Alternative drawing convention
In structural engineering and in particular concrete design the positive moment is drawn on the tension side of the member. This convention puts the positive moment below the beam described above. A convention of placing moment diagram on the tension side allows for frames to be dealt with more easily and clearly. Additionally, placing the moment on the tension side of the member shows the general shape of the deformation and indicates on which side of a concrete member rebar should be placed, as concrete is weak in tension.

Calculating shear force and bending moment 

With the loading diagram drawn the next step is to find the value of the shear force and moment at any given point along the element. For a horizontal beam one way to perform this is at any point to "chop off" the right end of the beam.

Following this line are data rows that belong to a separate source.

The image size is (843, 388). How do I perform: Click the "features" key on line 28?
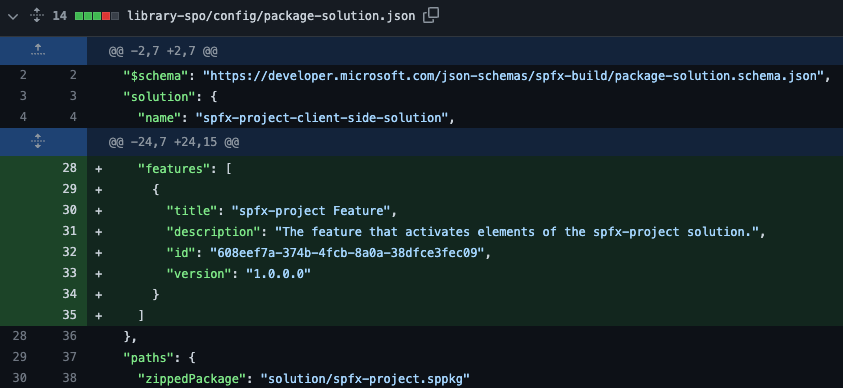[173, 168]
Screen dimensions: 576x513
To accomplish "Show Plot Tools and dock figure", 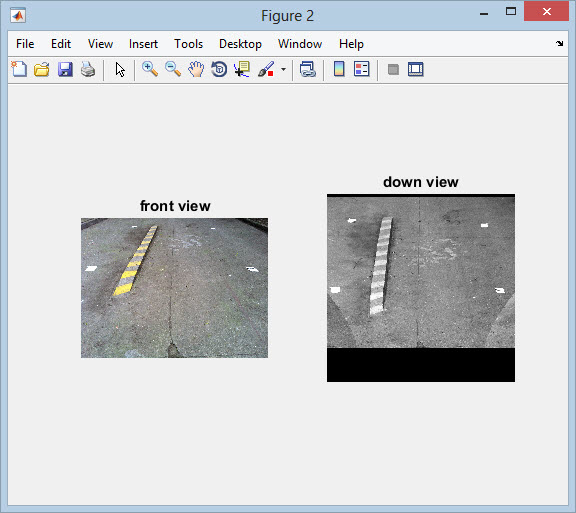I will (416, 69).
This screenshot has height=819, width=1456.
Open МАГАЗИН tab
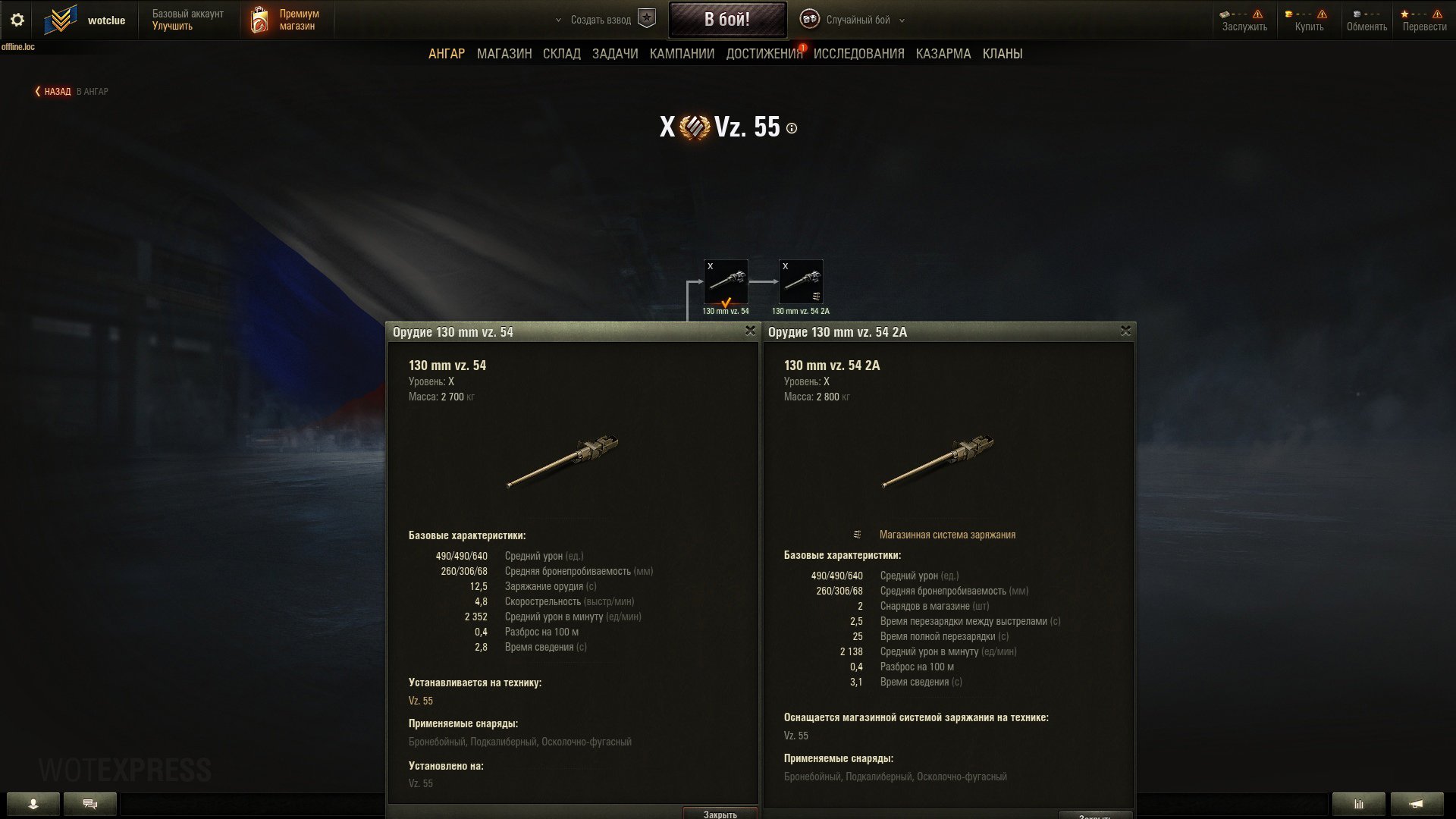[504, 54]
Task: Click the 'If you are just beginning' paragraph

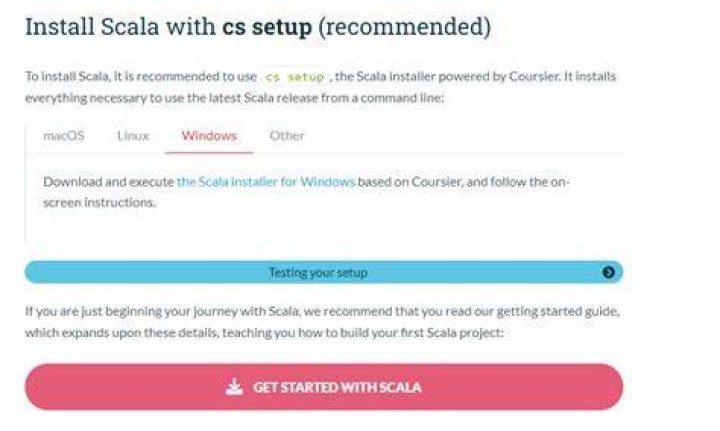Action: coord(322,322)
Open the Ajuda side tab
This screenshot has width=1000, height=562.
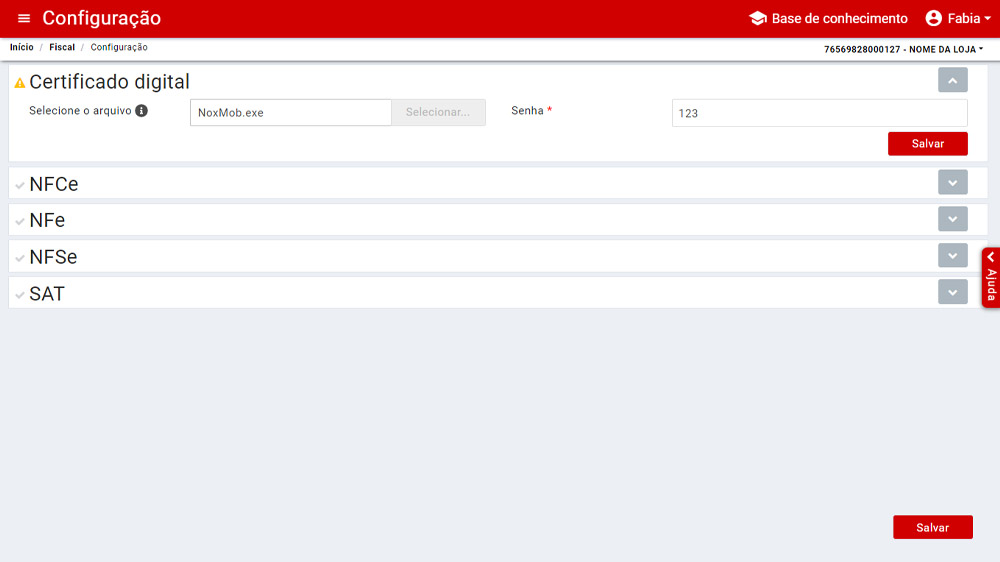991,278
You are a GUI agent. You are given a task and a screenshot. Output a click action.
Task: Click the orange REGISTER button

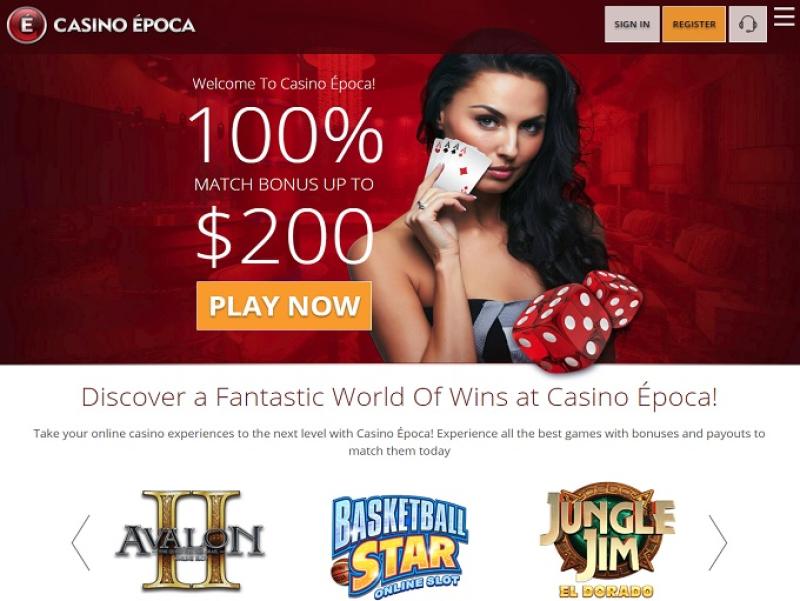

The example below includes a point load, a distributed load, and an applied moment. The supports include both hinged supports and a fixed end support. The first drawing shows the beam with the applied forces and displacement constraints. The second drawing is the loading diagram with the reaction values given without the calculations shown or what most people call a free body diagram. The third drawing is the shear force diagram and the fourth drawing is the bending moment diagram. For the bending moment diagram the normal sign convention was used. Below the moment diagram are the stepwise functions for the shear force and bending moment with the functions expanded to show the effects of each load on the shear and bending functions.

The example is illustrated using United States customary units. Point loads are expressed in kips (1 kip = 1000 lbf = 4.45 kN), distributed loads are expressed in k/ft (1 k/ft = 1 kip/ft = 14.6 kN/m), moments are expressed in ft-k (1 ft-k = 1 ft-kip = 1.356 kNm), and lengths are in ft (1 ft = 0.3048 m).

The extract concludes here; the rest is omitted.